Once the information has been collected, the performer should arrange the information in a logical order. After assembling several different layouts, ask friends and colleagues for comments and suggestions. (The CD cover in the picture, follows the motto keep it simple. Claudio Barile has chosen a picture of himself, dressed in concert attire, holding a flute with a background of a concert hall. The brief seven-word text includes his name, title of album (Plays Sonatas), and the list of composers on the album. The font sizes are large and the color scheme is easy to read.)
Writing program notes is an art. If writing is not a strong point, hire someone who specializes in this field. Many orchestral program note annotators free-lance by writing program notes for performers. Well-written program notes include a short biography of the composer, information about the genre and style of the composition, historical information about the piece such as when and where the first performance was, who played the premier performance, and a short analysis of each movement. The program notes might also include what influenced the composer to write the piece or if the composition is a commission, who commissioned the work and why. If a new composition is being premiered, the performer should consider asking the composer to write the program notes for his composition.
Many artists sell albums around the world. If there is space in the booklet, consider printing the program notes in two or more languages. Of course you should be sure to have a native speaker check the translation.
Cover art is the background material for the front and back pages of the album. This might be a painting, a photo, or a graphic design.
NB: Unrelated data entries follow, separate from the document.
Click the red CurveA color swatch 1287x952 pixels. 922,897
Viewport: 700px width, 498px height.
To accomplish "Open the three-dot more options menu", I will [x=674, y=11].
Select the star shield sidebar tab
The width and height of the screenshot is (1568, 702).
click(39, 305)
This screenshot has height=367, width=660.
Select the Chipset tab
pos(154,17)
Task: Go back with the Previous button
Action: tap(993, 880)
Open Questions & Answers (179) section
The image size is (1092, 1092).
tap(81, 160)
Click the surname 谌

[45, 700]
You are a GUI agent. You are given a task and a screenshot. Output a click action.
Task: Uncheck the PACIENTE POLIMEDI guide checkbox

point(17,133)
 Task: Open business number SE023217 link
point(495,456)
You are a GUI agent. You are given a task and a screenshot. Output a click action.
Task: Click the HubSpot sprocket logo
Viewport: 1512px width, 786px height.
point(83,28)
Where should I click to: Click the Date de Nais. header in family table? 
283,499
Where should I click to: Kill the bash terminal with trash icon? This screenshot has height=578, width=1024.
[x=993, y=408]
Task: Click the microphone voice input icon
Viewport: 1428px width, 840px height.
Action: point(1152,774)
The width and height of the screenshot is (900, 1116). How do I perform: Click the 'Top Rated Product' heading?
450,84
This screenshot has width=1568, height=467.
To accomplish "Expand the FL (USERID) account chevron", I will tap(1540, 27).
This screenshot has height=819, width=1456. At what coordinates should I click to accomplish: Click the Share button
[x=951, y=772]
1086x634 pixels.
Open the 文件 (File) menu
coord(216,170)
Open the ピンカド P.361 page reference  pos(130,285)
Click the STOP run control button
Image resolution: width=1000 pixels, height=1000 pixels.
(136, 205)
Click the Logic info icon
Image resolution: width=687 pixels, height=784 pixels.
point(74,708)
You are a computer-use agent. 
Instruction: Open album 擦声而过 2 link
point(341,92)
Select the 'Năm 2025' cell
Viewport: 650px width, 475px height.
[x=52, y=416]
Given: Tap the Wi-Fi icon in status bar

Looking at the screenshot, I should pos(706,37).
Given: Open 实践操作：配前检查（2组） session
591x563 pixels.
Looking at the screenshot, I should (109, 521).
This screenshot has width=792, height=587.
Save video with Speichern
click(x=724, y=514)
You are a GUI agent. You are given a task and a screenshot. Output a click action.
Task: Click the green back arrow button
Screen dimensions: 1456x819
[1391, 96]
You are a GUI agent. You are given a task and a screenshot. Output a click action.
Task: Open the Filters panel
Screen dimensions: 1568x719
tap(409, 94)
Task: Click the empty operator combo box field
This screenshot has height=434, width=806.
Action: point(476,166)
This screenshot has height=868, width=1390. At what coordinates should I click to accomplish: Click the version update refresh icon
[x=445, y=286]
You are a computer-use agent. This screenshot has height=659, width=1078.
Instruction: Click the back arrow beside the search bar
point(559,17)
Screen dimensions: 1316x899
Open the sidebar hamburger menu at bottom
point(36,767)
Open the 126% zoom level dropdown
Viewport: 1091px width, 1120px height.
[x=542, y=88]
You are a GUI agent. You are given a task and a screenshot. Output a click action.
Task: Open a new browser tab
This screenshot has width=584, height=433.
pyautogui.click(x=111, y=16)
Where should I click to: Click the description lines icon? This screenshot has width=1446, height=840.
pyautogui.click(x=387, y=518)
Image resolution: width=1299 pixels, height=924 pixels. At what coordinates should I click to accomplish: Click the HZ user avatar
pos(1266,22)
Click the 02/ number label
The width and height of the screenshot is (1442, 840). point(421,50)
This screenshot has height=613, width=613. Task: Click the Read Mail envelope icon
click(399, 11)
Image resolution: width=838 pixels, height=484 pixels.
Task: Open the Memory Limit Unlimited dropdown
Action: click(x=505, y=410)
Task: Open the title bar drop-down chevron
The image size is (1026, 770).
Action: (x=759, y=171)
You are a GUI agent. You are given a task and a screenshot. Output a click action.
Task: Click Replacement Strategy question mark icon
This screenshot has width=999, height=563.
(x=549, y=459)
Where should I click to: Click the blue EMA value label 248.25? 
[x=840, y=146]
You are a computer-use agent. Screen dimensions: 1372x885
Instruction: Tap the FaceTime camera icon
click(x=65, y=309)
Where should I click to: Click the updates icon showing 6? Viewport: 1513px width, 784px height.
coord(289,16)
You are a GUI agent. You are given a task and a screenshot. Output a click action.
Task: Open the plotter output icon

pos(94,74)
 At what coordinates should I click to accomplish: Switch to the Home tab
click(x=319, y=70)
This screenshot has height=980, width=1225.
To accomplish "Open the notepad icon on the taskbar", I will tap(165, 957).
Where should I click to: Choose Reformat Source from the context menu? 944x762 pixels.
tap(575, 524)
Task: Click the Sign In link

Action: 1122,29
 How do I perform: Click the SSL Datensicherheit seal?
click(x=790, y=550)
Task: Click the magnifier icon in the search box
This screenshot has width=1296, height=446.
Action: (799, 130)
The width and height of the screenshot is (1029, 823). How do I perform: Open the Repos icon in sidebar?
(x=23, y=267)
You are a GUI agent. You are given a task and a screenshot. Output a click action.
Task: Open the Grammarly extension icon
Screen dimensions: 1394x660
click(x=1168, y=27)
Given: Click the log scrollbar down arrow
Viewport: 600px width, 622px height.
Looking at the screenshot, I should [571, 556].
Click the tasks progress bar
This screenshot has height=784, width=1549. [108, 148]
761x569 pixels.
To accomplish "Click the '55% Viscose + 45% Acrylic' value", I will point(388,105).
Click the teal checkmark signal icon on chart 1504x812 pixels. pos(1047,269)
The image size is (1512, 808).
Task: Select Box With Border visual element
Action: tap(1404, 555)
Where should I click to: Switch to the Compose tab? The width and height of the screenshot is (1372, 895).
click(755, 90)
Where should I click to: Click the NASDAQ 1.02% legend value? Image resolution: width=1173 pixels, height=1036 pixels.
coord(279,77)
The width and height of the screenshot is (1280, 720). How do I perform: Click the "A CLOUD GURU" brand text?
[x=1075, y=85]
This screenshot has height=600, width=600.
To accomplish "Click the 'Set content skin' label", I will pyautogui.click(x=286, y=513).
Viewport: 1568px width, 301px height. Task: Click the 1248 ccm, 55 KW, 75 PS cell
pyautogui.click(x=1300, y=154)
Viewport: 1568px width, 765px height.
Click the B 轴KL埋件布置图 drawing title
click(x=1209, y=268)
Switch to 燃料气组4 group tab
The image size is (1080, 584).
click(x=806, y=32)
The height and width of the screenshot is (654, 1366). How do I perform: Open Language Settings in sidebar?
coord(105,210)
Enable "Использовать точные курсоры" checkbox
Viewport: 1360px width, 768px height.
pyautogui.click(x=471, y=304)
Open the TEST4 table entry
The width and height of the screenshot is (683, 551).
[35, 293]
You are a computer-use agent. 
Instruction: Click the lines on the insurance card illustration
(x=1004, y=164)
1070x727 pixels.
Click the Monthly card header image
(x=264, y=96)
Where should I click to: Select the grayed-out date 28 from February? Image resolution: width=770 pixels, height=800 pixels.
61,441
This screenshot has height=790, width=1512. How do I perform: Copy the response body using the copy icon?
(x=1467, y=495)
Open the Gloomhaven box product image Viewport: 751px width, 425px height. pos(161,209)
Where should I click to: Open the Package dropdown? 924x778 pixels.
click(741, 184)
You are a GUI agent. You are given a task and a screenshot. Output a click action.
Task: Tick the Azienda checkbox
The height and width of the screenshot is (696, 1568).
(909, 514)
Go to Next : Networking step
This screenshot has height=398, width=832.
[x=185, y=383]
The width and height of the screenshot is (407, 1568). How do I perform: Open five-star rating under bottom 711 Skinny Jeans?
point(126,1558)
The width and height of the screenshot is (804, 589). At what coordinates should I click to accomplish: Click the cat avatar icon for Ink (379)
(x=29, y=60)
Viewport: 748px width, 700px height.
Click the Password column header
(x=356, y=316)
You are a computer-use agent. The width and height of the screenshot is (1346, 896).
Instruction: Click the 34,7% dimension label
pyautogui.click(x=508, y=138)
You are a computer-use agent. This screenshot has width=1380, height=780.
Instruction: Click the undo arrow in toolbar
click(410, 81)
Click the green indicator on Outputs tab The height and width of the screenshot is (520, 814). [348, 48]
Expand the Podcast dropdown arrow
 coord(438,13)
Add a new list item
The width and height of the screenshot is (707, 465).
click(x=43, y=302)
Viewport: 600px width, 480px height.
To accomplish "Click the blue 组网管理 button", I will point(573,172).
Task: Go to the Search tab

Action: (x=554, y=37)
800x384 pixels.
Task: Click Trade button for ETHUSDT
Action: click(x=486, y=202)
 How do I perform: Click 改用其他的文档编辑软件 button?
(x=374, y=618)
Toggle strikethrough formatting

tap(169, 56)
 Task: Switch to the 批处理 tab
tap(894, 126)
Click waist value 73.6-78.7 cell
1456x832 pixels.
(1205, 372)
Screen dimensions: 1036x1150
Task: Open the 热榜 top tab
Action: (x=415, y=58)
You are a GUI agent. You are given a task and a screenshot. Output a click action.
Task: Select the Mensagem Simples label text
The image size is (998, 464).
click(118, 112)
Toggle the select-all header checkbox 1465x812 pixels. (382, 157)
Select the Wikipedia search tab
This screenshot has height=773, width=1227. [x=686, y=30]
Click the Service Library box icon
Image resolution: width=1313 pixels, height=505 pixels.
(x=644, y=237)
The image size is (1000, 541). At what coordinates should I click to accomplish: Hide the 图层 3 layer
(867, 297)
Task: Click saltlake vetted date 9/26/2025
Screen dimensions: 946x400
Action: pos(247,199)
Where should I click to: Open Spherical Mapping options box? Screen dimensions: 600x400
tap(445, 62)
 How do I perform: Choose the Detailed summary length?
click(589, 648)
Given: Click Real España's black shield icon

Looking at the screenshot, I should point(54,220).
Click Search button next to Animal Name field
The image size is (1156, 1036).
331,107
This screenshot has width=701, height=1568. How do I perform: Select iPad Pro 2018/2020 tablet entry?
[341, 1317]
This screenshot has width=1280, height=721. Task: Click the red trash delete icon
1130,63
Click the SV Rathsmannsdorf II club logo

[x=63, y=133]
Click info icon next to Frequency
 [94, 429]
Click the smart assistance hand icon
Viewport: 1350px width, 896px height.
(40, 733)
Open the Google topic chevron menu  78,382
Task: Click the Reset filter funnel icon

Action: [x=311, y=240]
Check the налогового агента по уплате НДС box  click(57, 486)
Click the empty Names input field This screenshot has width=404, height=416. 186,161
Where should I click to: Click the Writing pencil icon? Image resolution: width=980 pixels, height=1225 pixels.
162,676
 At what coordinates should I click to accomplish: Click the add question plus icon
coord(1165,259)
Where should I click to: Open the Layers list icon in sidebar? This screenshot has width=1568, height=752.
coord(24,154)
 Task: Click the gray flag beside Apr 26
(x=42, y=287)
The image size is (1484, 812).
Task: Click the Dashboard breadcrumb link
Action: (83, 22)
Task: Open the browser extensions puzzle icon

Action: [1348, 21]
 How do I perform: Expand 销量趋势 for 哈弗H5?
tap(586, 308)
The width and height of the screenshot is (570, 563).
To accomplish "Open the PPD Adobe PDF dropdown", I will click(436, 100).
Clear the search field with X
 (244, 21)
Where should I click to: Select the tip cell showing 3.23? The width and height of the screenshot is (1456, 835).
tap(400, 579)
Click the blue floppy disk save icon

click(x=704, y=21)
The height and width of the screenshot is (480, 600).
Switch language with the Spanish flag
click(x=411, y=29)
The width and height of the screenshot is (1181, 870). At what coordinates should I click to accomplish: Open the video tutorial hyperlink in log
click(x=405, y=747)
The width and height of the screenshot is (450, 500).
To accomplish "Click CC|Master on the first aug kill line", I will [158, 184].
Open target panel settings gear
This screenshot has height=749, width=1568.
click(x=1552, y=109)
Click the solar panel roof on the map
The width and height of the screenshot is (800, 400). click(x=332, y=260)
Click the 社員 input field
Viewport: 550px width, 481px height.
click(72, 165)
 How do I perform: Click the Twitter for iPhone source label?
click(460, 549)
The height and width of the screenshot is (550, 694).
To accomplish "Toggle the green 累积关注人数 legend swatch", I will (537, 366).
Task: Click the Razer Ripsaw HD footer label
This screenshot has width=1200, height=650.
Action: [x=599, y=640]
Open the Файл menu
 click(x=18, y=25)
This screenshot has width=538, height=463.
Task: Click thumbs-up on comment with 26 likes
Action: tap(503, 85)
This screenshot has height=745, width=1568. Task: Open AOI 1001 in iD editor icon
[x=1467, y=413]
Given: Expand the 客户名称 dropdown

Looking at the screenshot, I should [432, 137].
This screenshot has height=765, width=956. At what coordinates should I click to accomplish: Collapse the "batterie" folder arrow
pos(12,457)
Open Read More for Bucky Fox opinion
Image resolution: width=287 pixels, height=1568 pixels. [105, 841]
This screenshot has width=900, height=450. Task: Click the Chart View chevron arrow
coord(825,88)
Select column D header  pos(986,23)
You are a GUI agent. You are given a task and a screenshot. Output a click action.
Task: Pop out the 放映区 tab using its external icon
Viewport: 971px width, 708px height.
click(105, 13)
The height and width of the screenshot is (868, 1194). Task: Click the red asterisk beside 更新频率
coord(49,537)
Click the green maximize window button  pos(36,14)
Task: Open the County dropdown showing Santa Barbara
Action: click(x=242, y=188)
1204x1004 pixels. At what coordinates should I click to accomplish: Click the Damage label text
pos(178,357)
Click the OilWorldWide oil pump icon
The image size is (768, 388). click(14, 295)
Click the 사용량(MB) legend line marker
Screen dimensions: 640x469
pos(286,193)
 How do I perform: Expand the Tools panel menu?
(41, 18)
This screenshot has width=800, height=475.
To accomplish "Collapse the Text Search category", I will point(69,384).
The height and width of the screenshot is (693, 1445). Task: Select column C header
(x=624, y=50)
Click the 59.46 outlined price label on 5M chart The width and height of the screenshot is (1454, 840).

The most importing thing to remember is the cover art should tell the performer’s story and sell the CD. Of the recordings that I receive for review, approximately 80% have cover art that does nothing to enhance the CD. I look at the art and wonder what the connection is between the art and the recorded music. While much of the cover art is beautiful, it does little to sell the product. This is an area where a graphic designer can be of the greatest help.
Colors that Pop
The choice of colors for the CD can enhance the appeal and determine whether people can (or will) read the type. A consumer may spend just a moment glancing at your CD. If they cannot read the type or the image does not catch their eye, they will walk away. Color theorists have studied this medium for years and their research is available on the web and at the public library. Again, if you design your own art, ask for unbiased opinions from people you respect. It is easy to become enraptured with a vision that makes sense to you but nobody else. If you are using a graphic designer, however, do not be afraid to offer your opinions. After all the final product represents your artistic image.
The Finished Product
Making a CD is a large financial commitment, so be sure to make the most of the opportunity. Unfortunately, graphic design is a topic that teachers and performers do not study in music school, but one that is important for career development. Many of the ideas that are relevant for CD design also affect other aspects of marketing oneself as a performer. In everything from resumes and business cards to websites, it is important to consider the effect of the visual presentation.